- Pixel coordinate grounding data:
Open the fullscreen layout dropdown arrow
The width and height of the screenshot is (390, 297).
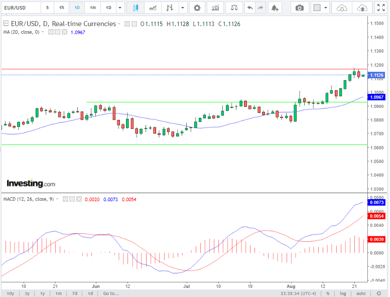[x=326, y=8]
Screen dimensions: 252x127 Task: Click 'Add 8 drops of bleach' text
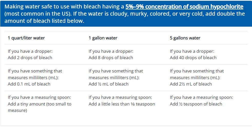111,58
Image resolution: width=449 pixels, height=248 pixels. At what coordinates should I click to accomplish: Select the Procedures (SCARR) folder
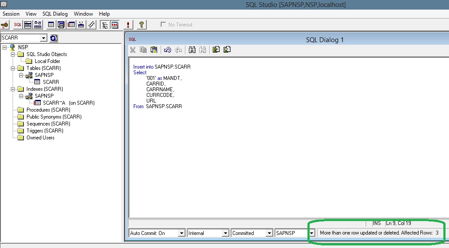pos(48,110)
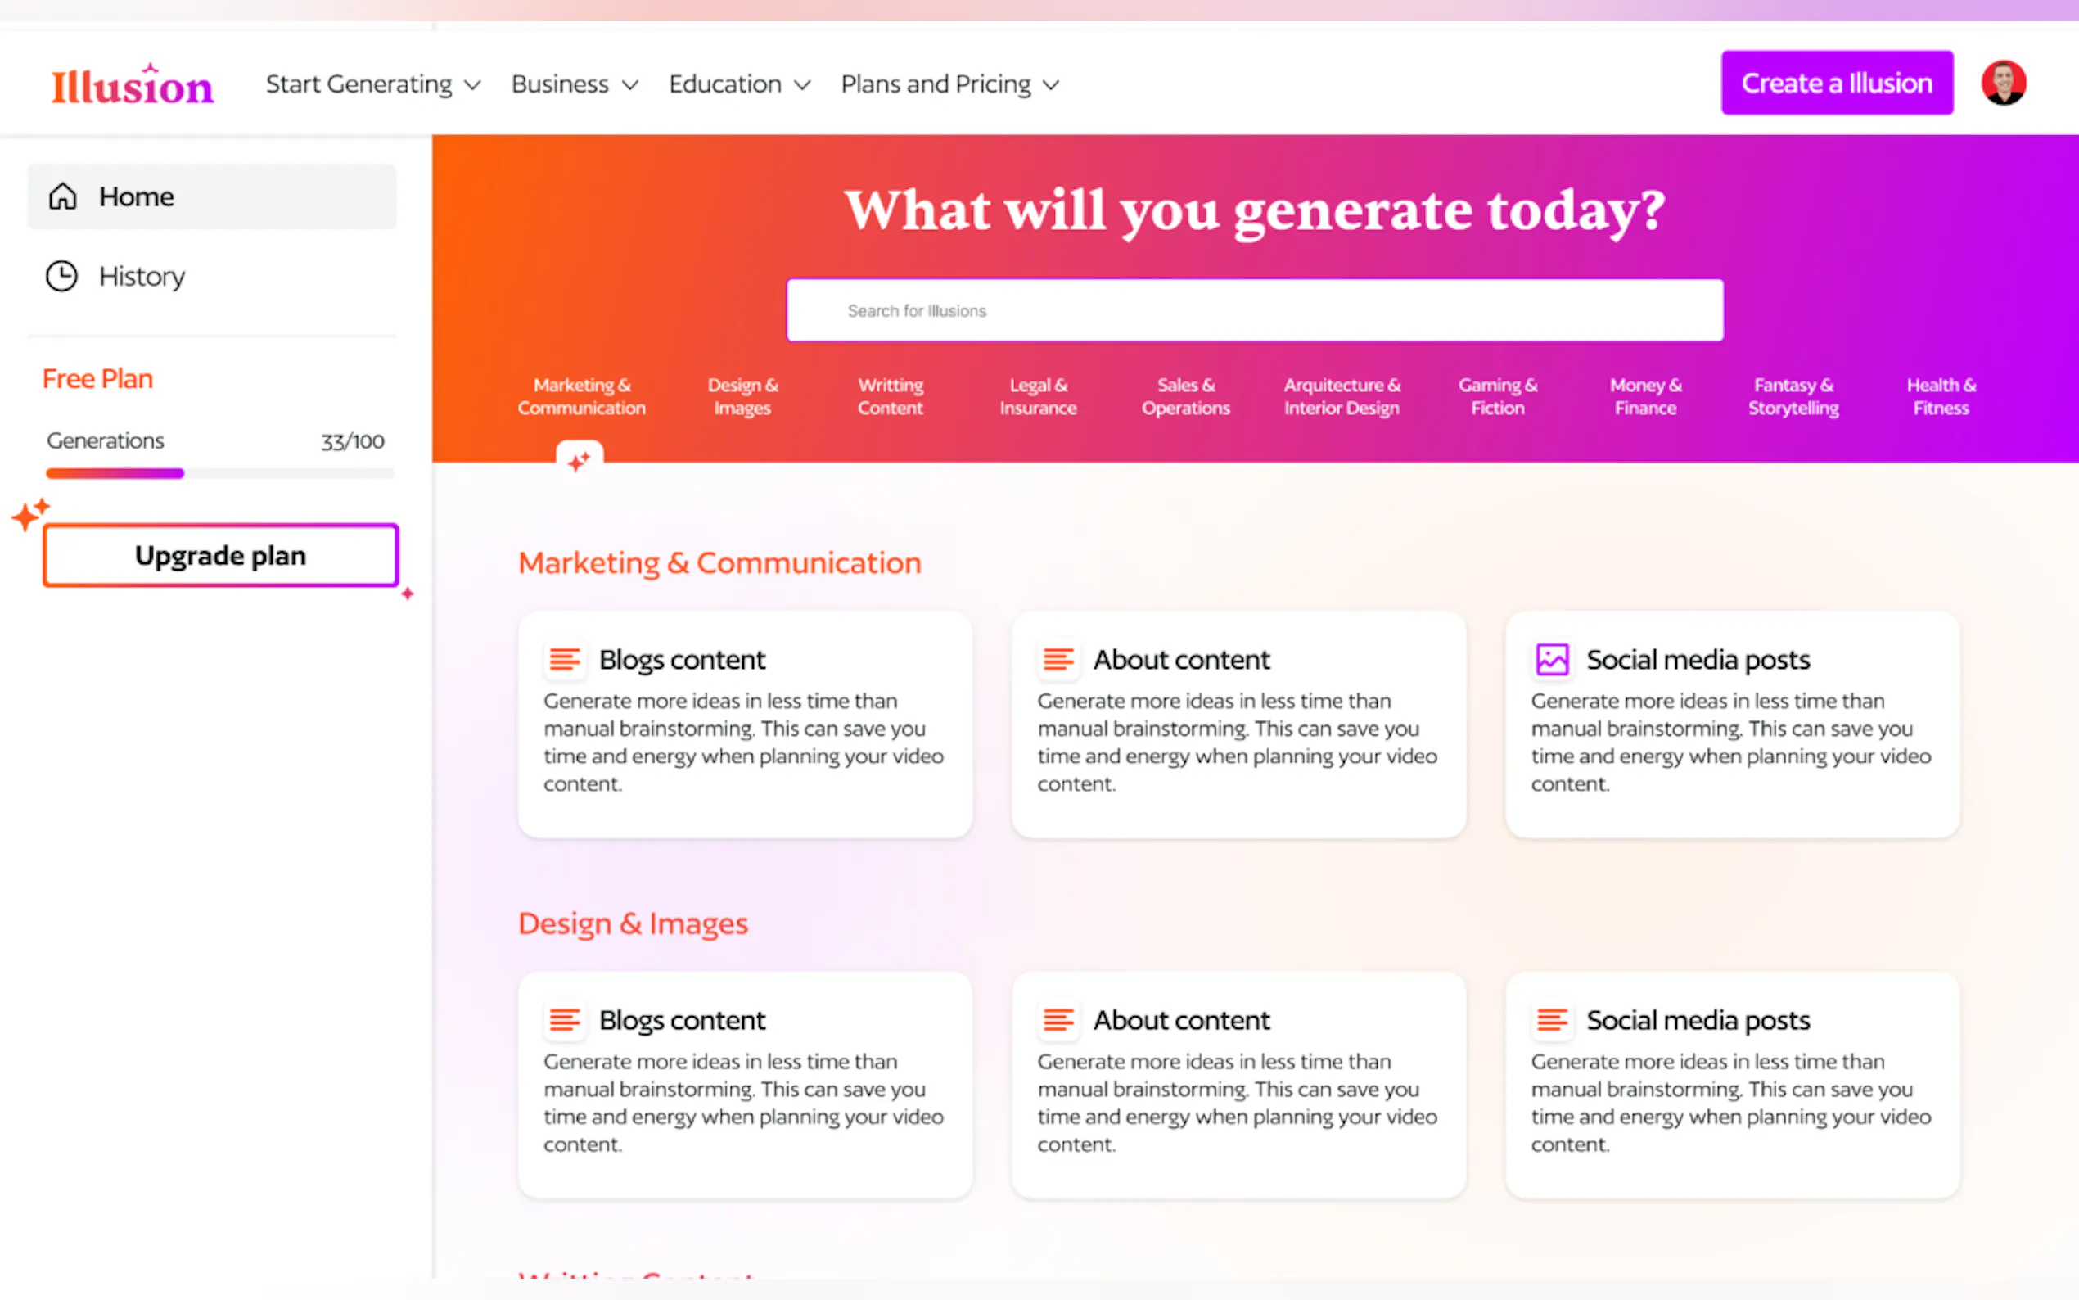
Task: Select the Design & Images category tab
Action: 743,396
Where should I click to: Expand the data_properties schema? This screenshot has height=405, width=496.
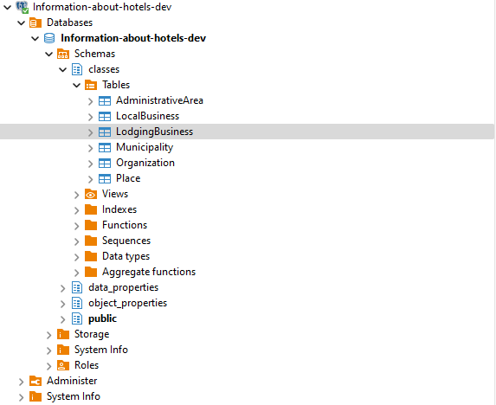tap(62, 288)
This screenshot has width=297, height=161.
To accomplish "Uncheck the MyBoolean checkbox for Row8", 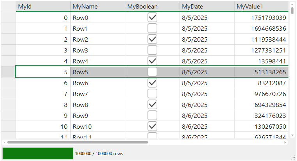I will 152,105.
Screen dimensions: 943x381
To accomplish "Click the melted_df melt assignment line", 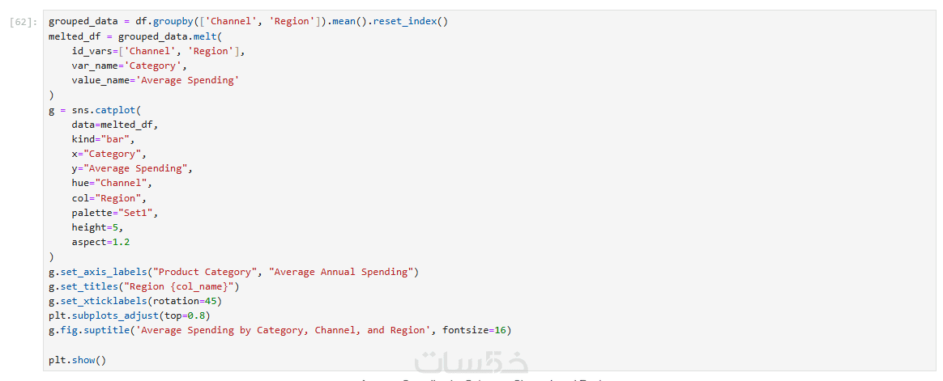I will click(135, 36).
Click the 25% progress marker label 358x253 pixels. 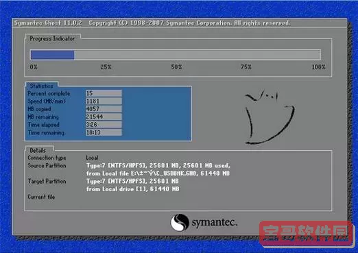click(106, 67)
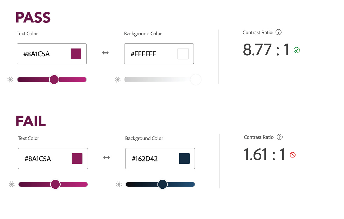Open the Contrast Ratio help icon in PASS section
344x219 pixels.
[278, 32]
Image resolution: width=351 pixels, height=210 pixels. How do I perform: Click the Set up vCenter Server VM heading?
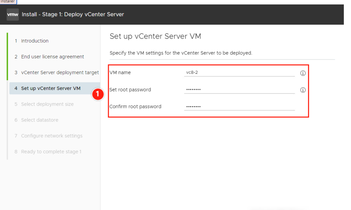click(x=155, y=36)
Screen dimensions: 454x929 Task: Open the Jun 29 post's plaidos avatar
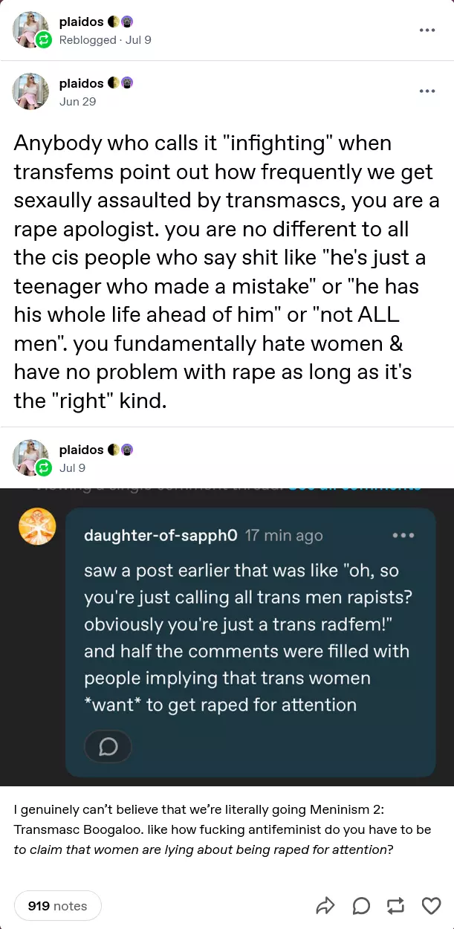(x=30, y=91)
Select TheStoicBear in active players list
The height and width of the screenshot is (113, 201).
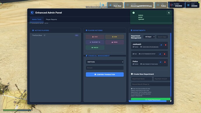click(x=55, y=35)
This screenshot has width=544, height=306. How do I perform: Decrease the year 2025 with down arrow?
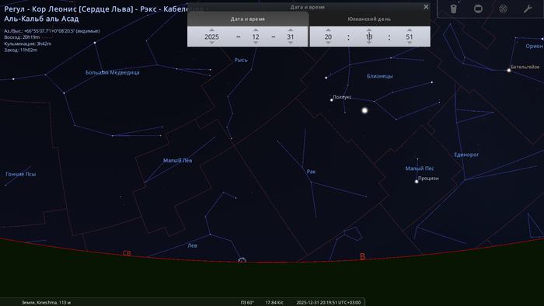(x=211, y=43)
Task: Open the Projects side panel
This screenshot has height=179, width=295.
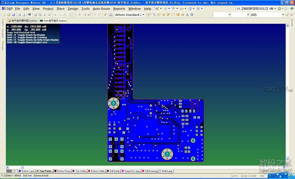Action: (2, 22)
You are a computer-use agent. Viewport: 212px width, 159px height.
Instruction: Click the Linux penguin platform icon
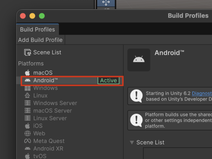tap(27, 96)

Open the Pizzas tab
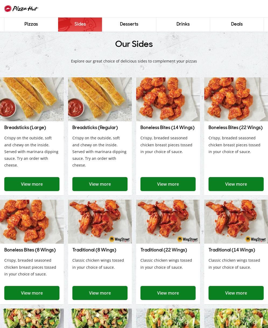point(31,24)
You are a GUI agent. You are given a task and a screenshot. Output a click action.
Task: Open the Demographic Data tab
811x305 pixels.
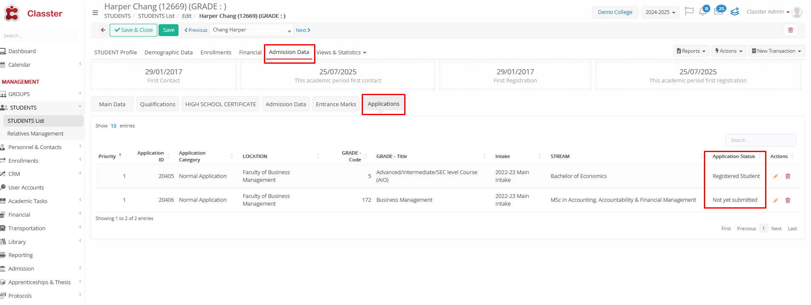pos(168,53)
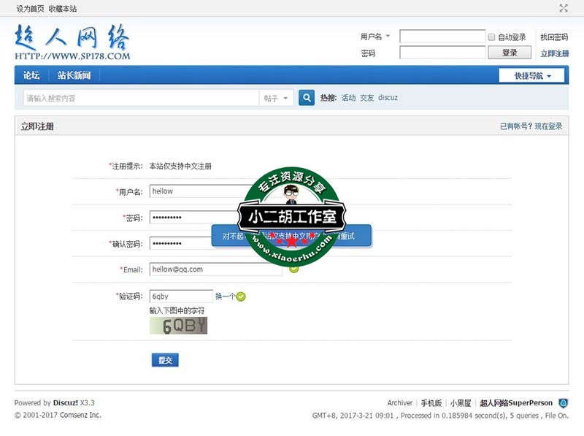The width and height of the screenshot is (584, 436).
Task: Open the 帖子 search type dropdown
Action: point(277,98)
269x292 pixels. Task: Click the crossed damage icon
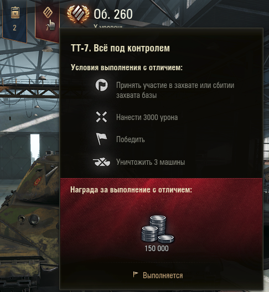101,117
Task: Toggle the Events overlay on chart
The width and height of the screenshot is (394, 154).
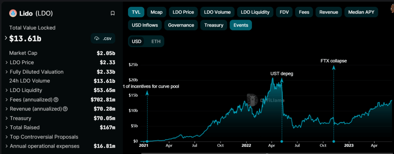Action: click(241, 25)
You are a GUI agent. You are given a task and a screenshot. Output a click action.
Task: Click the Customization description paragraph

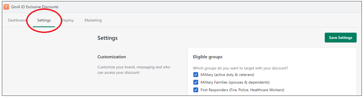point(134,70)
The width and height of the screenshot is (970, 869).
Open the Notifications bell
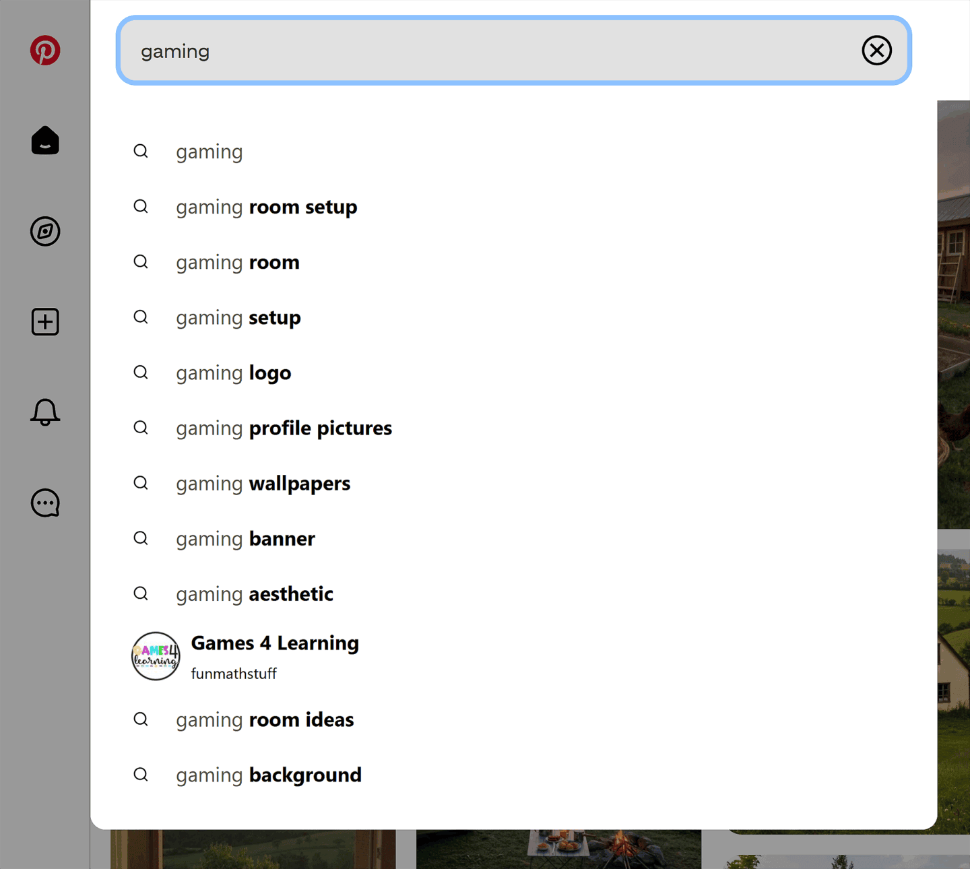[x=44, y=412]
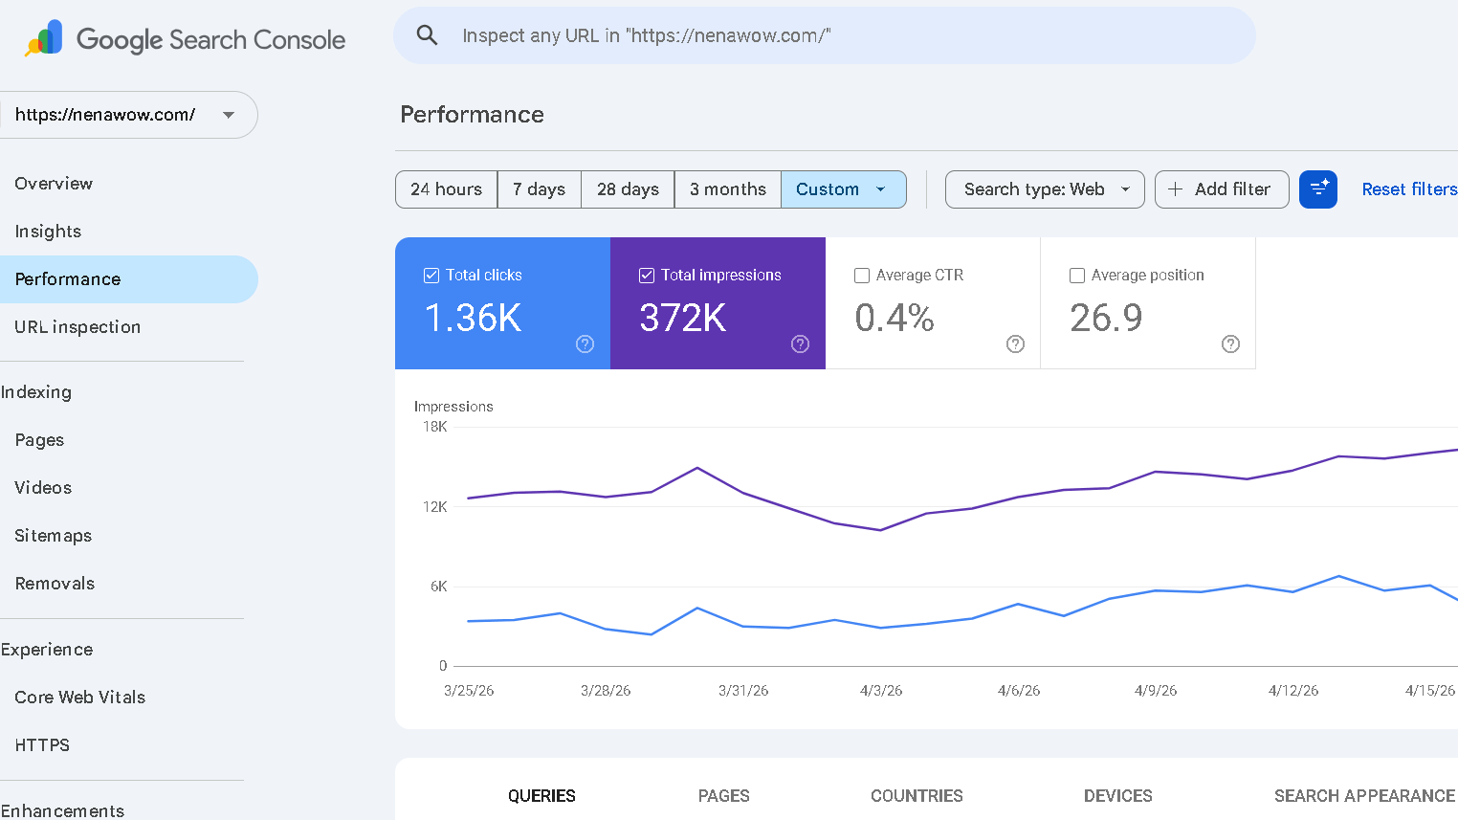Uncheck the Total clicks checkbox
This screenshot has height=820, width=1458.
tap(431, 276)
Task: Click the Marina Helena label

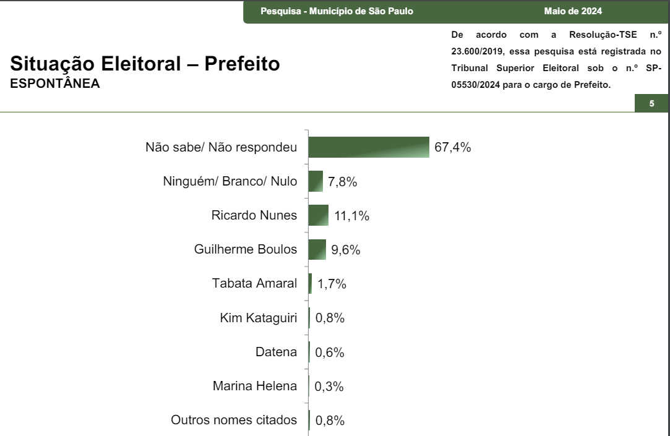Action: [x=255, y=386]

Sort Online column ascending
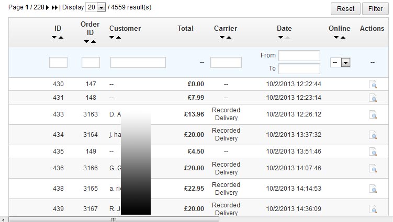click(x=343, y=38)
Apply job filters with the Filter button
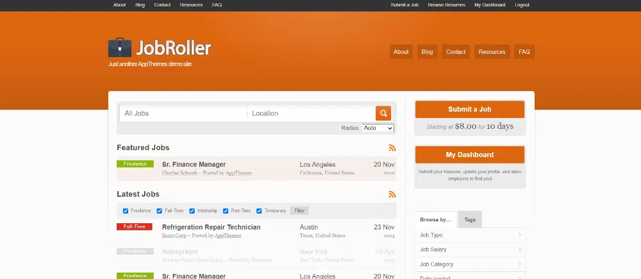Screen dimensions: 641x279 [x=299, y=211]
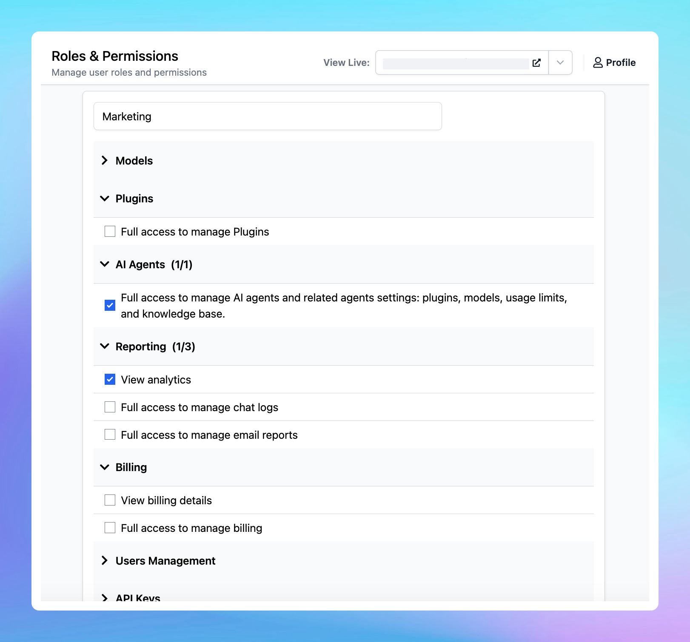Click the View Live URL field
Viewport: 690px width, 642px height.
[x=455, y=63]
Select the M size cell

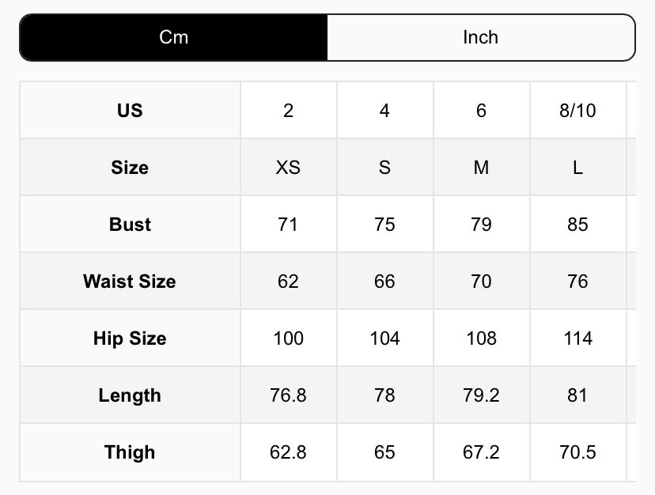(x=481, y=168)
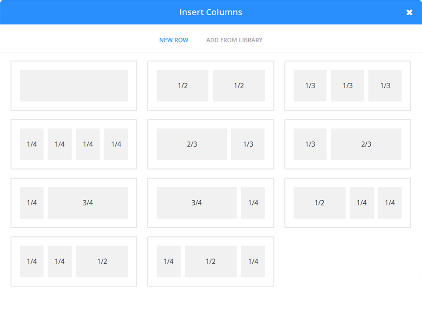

- TASK INSTRUCTIONS: Write out again only the lines from the line that contains "Apply job filters with the Filter button" through the last line of the records, both ends included, without any of the pictures.

- OUTPUT OF THE EXERCISE:
Apply job filters with the Filter button
Screen dimensions: 641x279 [x=299, y=211]
Click the View Live URL field
Viewport: 690px width, 642px height.
[x=455, y=63]
Select the M size cell

(x=481, y=168)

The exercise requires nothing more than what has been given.